::: RECORDS SUPPLIED
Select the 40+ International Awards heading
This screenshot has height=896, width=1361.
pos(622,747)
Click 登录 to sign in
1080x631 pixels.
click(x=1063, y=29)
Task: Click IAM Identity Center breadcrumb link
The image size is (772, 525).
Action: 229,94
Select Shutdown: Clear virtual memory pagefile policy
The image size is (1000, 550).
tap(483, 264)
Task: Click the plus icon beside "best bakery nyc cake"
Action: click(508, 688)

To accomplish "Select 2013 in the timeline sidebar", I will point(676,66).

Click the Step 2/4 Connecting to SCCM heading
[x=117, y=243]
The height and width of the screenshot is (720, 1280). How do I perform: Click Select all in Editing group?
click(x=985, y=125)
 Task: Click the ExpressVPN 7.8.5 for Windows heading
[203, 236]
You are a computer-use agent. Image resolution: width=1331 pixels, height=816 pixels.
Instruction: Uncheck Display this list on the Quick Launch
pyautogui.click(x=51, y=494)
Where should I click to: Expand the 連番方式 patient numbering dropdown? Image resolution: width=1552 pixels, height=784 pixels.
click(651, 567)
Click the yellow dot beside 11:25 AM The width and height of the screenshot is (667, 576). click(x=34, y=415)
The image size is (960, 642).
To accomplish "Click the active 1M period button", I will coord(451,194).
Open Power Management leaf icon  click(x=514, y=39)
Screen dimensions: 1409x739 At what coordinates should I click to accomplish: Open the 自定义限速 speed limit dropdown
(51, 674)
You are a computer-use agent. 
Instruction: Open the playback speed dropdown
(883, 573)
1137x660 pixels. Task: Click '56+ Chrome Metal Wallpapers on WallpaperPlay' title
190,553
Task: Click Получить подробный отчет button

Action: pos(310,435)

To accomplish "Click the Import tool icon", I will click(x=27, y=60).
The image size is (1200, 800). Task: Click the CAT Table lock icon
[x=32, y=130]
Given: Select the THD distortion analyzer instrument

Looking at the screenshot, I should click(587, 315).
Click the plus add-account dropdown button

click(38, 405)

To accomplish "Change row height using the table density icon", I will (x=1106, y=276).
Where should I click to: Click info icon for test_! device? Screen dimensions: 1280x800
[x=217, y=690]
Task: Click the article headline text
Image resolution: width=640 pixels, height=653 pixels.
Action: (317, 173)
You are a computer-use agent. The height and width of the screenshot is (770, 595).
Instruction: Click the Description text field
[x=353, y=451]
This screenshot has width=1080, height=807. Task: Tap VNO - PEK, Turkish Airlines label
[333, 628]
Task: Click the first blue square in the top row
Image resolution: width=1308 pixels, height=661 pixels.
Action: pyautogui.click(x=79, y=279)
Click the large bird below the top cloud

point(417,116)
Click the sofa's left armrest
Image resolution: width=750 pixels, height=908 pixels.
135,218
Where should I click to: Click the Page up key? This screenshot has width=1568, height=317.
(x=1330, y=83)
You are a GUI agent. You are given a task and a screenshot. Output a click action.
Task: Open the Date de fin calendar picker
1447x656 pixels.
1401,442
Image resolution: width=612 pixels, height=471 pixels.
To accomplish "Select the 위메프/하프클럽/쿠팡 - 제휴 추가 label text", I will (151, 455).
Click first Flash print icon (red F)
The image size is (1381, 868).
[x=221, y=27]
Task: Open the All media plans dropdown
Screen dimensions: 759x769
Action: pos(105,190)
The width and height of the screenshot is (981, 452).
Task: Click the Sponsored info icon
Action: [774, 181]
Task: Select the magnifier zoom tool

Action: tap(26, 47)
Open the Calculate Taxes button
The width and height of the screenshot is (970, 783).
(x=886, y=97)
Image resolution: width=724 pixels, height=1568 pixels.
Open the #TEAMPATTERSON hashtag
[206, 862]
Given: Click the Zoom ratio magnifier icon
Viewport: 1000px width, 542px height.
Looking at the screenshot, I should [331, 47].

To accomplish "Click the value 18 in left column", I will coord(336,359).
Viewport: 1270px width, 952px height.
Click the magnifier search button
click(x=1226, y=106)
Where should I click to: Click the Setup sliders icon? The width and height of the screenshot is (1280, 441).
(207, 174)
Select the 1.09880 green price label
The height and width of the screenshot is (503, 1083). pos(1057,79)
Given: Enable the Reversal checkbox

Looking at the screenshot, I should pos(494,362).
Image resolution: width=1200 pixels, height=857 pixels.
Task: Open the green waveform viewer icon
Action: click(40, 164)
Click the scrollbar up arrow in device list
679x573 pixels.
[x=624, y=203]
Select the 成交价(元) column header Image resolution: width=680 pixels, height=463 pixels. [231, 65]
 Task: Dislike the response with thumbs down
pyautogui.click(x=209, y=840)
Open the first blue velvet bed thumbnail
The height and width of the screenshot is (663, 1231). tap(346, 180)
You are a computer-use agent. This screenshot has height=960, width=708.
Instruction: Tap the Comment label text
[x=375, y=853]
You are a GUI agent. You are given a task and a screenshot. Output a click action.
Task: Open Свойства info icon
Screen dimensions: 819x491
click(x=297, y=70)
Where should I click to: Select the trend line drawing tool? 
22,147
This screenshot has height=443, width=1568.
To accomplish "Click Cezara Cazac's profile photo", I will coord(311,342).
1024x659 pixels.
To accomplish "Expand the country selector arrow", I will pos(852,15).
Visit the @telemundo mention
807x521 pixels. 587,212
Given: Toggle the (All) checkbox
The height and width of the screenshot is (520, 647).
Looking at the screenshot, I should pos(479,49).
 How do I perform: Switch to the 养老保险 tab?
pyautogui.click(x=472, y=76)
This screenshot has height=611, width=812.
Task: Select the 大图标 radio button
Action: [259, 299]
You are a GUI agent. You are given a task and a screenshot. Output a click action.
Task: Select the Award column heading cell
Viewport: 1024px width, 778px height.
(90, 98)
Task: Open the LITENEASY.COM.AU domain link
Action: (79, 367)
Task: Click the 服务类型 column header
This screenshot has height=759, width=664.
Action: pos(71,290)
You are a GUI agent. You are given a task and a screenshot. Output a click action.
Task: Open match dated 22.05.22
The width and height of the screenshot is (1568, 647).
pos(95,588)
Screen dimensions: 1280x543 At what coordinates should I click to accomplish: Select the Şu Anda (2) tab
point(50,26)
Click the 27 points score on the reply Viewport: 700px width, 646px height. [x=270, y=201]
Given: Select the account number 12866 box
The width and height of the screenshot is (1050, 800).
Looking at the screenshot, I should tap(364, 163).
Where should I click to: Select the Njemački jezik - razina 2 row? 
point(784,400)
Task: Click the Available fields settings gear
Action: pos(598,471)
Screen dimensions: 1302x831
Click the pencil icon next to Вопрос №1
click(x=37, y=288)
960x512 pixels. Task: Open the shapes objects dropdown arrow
::::::
For every line of the records with the string "arrow", add one to a tally; give the final tally alone.

3